Elections were held in  the National Capital Region (Metro Manila) for seats in the House of Representatives of the Philippines on May 10, 2010.

The candidate with the most votes won that district's seat for the 15th Congress of the Philippines.

Summary
*includes Partido Navoteño and Partido Magdiwang.**excludes joint KKK/Liberal Party ticket.

Caloocan

1st District
Oscar Malapitan is the incumbent.

2nd District
Mitzi Cajayon is the incumbent.

The result of the election is under protest in the House of Representatives Electoral Tribunal.

Las Piñas

Incumbent Cynthia Villar is in her third consecutive term and is ineligible for reelection; her son Mark is her party's nominee for the seat.

Makati

1st District
Incumbent Teodoro Locsin, Jr. is in his third consecutive term already and is ineligible for reelection; Makati councilor Monique Lagdameo is his party's nominee although his wife Maria Lourdes is the Liberal Party's nominee for the seat.

The result of the election is under protest in the House of Representatives Electoral Tribunal.

2nd District
Abigail Binay is the incumbent.

The result of the election is under protest in the House of Representatives Electoral Tribunal.

Malabon

Malabon will elect their representative alone for the first time. Previously, they were a part of the Legislative district of Malabon-Navotas. Josephine Lacson-Noel is the last representative for the Malabon-Navotas district; she was seated after the House Electoral Tribunal ruled that she won the 2007 election over Alvin Sandoval after a recount.

Mandaluyong

Incumbent Neptali Gonzales II transferred from Lakas-Kampi-CMD to the Liberal Party and is running unopposed.

Manila

The Kapayapaan, Kaunlaran at Katarungan party headed by incumbent mayor and candidate Alfredo Lim is in coalition with the Liberal Party, although candidate and former mayor Lito Atienza's certificate of candidacy states that he is the Liberal Party's candidate for mayor. The COMELEC eventually classified Atienza as an independent.

1st District
Incumbent Benjamin Asilo is also co-nominated by the KKK. Arlene Koa is co-nominated by Asenso Manileño. Former representative Ernesto Nieva, who was supposed to run again under Lakas-Kampi-CMD, died on February 16, 2010, due to cardiac arrest. His daughter Mina was designated as a candidate by substitution.

2nd District
Jaime Lopez of Lakas Kampi CMD is the incumbent, but he is ineligible for re-election since he is on his third consecutive term already. His party didn't nominate anyone in this district; his son Carlo is co-nominated by the Liberal Party and the KKK.

3rd District
Zenaida Angping is the incumbent.

4th District
Trisha Bonoan-David is the incumbent.

5th District
Despite under Atienza's Buhayin ang Maynila ticket, which is supported by the Joseph Estrada-led Pwersa ng Masang Pilipino, incumbent Amado Bagatsing is the nominee of both Lakas-Kampi-CMD and local party Kabalikat ng Bayan sa Kaunlaran (KABAKA). Rep. Bagatsing later joined the Liberal Party but he is under Lakas-Kampi-CMD at the time of election.

## Information shown
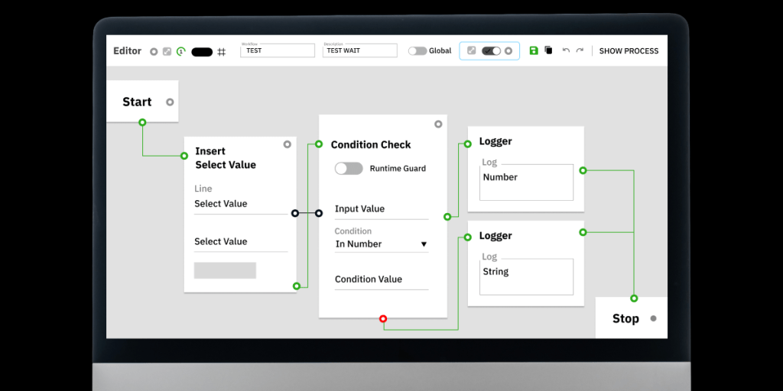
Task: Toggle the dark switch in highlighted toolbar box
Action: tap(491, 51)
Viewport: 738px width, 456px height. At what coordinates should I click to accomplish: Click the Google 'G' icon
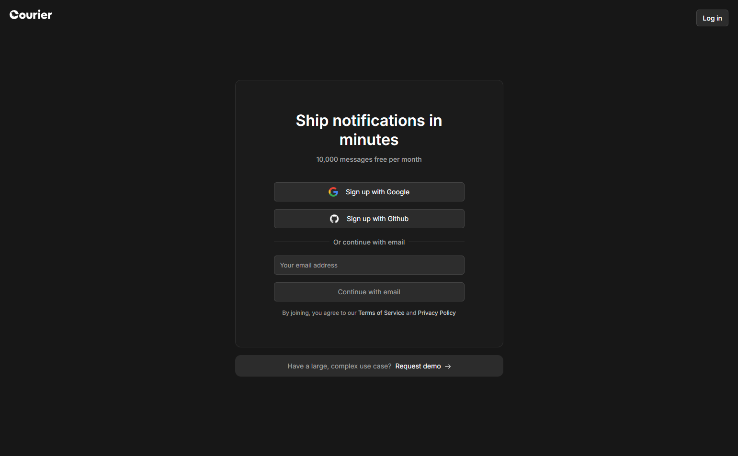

## Problems to solve
1. In the text on the 2010 Metro Manila House elections, on what date did former representative Ernesto Nieva die?
2. Summarize the text on the 2010 Metro Manila House elections in two sentences.

## Task answers
1. February 16, 2010

2. On May 10, 2010, Metro Manila held elections for its seats in the House of Representatives of the Philippines, and the candidate with the most votes in each district won that seat in the 15th Congress. The text covers the districts of Caloocan, Las Piñas, Makati, Malabon, Mandaluyong and Manila, naming incumbents and nominees and noting which results are under protest in the House of Representatives Electoral Tribunal.